PROMPT: Put the lines of the listing below into a numbered list, skipping any blank lines and leaving out the pictures.
══ PROVIDED INFORMATION ══
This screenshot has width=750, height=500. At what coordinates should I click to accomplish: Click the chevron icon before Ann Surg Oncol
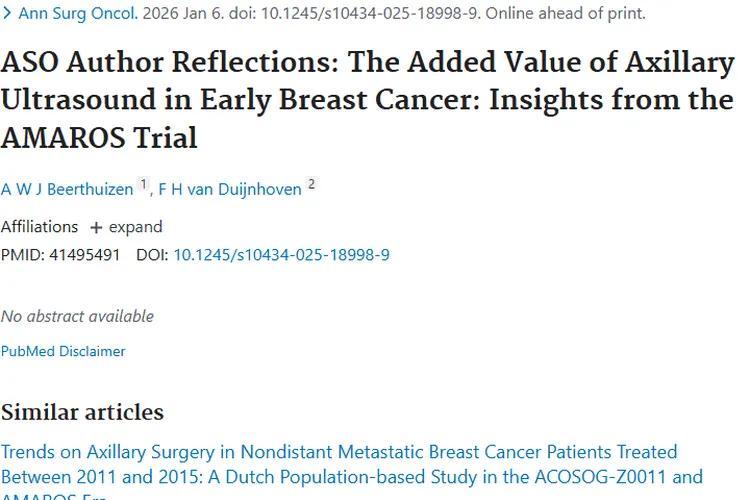tap(8, 14)
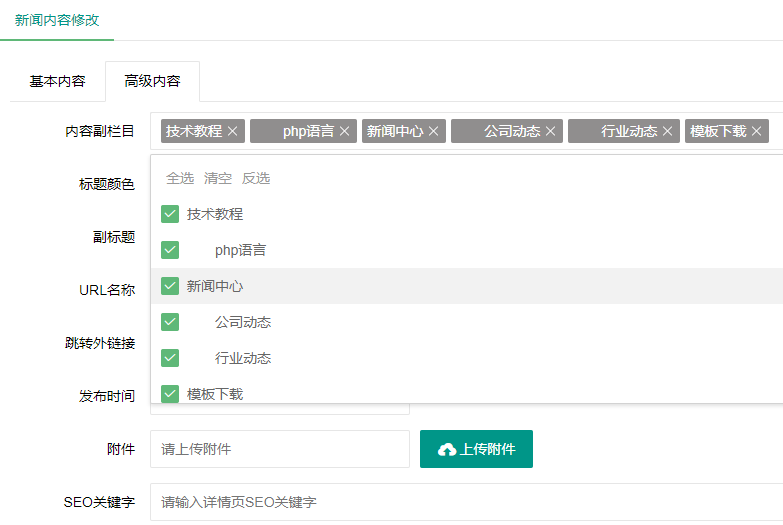Remove the 行业动态 tag via its X
Viewport: 783px width, 525px height.
(x=668, y=131)
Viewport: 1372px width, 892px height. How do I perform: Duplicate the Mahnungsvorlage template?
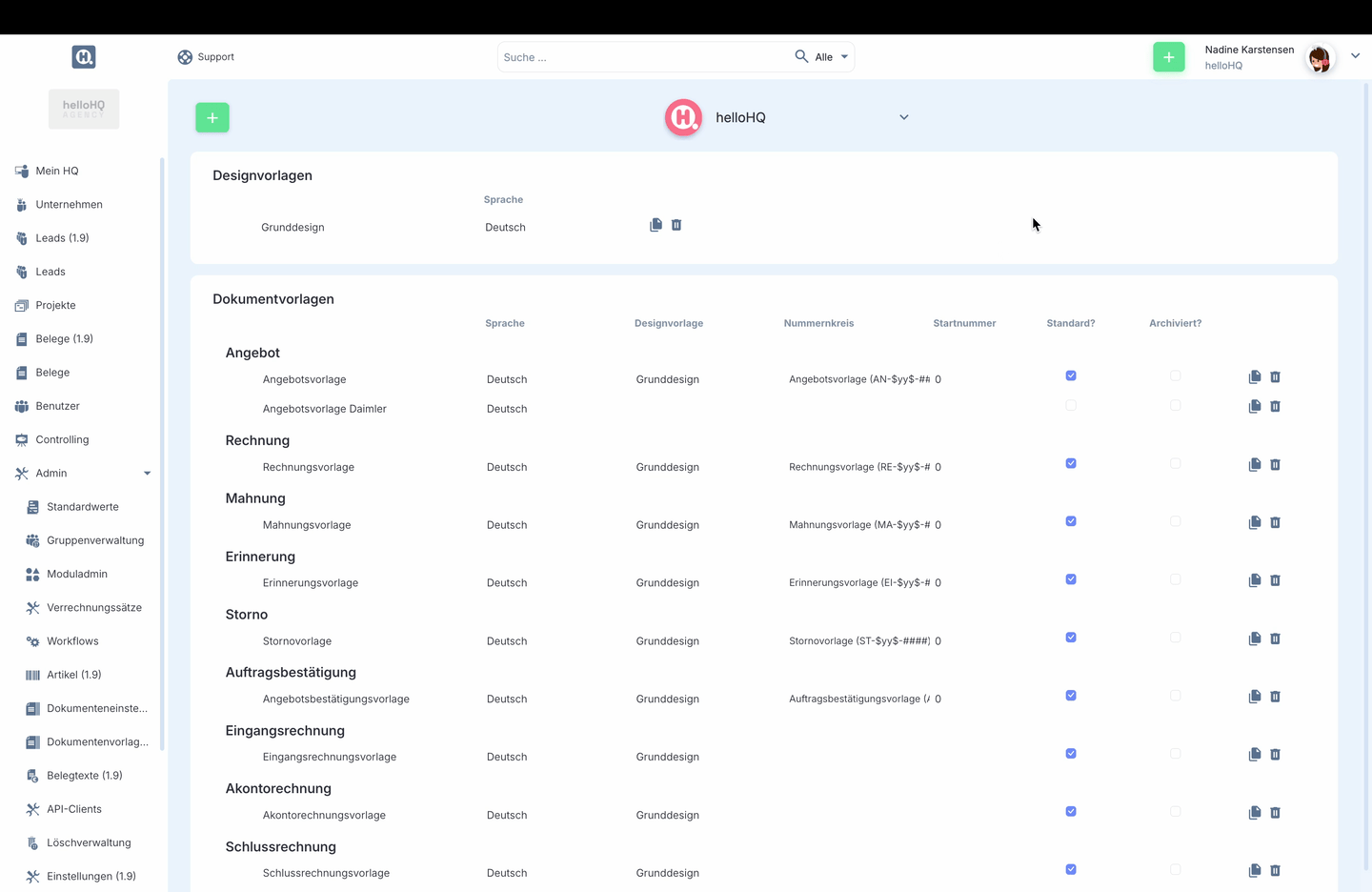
═══
FINAL RESULT:
1. This screenshot has width=750, height=500. At what coordinates should I click to accomplish: Click the chevron icon before Ann Surg Oncol
2. tap(8, 14)
3. Remove the 行业动态 tag via its X
4. Viewport: 783px width, 525px height.
5. (x=668, y=131)
6. Viewport: 1372px width, 892px height. How do I perform: Duplicate the Mahnungsvorlage template?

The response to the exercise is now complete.